__Exercices__:
1 – Recopiez fidèlement le passage du texte sur la pause fiscale qui commence aux mots « D’autres chiffres ont » et s'arrête après « un euphémisme politique. ».
2 – Rédigez la suite du texte sur la pause fiscale en reprenant juste après sa dernière phrase.

__Texte à lire__:
Pause fiscale : fausses espérances et faux débat

Ras-le-bol fiscal, pause fiscal, réforme fiscale,…On se croirait en pleine révolution ! Tant d’expressions, tant d’espoirs mais si peu de résultats, maintes contradictions et de nombreux retournements.



Une baisse historique des dépenses (en trompe-l’œil)

C’est en tout cas ce qu’affirme le ministre du budget : une économie d’environ 15 milliards d’euros. Le terme d’économie est mal employé. Une économie signifierait une baisse des dépenses par rapport à l’année précédente, or, il s’agit en réalité d’un coup de frein à l’augmentation « naturelle » de la dépense publique ; cette dernière incluant l’inflation et la revalorisation des retraites des fonctionnaires. En comparant une année sur l’autre, il y a donc une augmentation de la dépense publique : +0,5% (soit 5 milliards en plus, mais moins que les 20 milliards estimés en cas d’augmentation « naturelle »).

D’autres chiffres ont été cités, comme celui d’une baisse de 1,5 milliards des dépenses de l’État (un des postes de la dépense publique)…mais hors charge de la dette et des pensions ! Encore un euphémisme politique.

Enfin, ce budget est avant tout une série d’objectifs et est donc sujet à caution.



La pause fiscale pour 2014 ? Pour les entreprises mais pas pour les particuliers

Les différents représentants du gouvernement l’avaient pourtant annoncé : la pause fiscale c’est maintenant ! La réalité est plus dure : ce ne sera pas pour tout le monde et ce serait plutôt pour 2015.

__Données brutes__:
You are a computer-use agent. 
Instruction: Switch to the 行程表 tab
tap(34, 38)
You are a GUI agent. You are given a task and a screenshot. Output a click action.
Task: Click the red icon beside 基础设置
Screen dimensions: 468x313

__Corrigés__:
1 –
D’autres chiffres ont été cités, comme celui d’une baisse de 1,5 milliards des dépenses de l’État (un des postes de la dépense publique)…mais hors charge de la dette et des pensions ! Encore un euphémisme politique.

2 –
En 2014, voici ce qui devrait se passer, en vrac :
  • Pour les particuliers : la TVA va augmenter, le plafond du quotient familial revu à la baisse, une augmentation de l’imposition sur certaines plus-values, suppression et rabotage des niches fiscales, cotisations retraite en hausse, nouvelles tranches d’impôt sur le revenu, apparition de la taxe écologique, etc…
  • Pour les entreprises : création d’un impôt sur l’EBE (Excédent Brut d’Exploitation) qui devrait se transformer en (sur-)majoration de l’impôt sur les sociétés (IS), nouvelles modalités du CFE (Cotisation Foncière des Entreprises), suppression de l’IFA, modification du barème de la C3S et j’en passe !

En parallèle, les collectivités locales auront davantage de marges de manœuvre dans la fiscalité locale et pourront augmenter les taux de prélèvement. Comme l’Etat contribue de moins en moins au fonctionnement des collectivités locales, on peut estimer que ces dernières profiteront de cette liberté pour obtenir des recettes supplémentaires.

Au final, la fiscalité devrait augmenter de 3 milliards d’euros mais ce chiffre marque des disparités. La fiscalité des entreprises va baisser et sera compenser par une plus forte pression fiscale sur les particuliers. Cela se traduit par une dizaine de milliards d’« allègement »  pour les entreprises, qui sera compensée par des recettes, supplémentaires, sur le dos des ménages.
Une des nouvelles niches fiscales pour les entreprises : le Crédit-Impôt Compétitivité (CICE) fera économiser 4% de la masse salariale aux entreprises…le tout financé par les contribuables comme vous l’avez probablement compris. Or le mécanisme du CICE est complexe et profitera peu aux petites entreprises qu’on voudrait tellement voir grandir et s’imposer à l’international.



Qui va payer la facture chez les particuliers ?


 1. Tout le monde en paiera une partie avec l’augmentation de la TVA. C'est un impôt injuste car touchant tous les revenus de la même manière. Au 1er janvier 2014, la TVA à taux normal (19,6%) passerait à 20%, la TVA à taux intermédiaire (7%) grimperait à 10%, tandis que la TVA à taux réduit (5,5%) serait soit au même niveau, soit réduite à 5%.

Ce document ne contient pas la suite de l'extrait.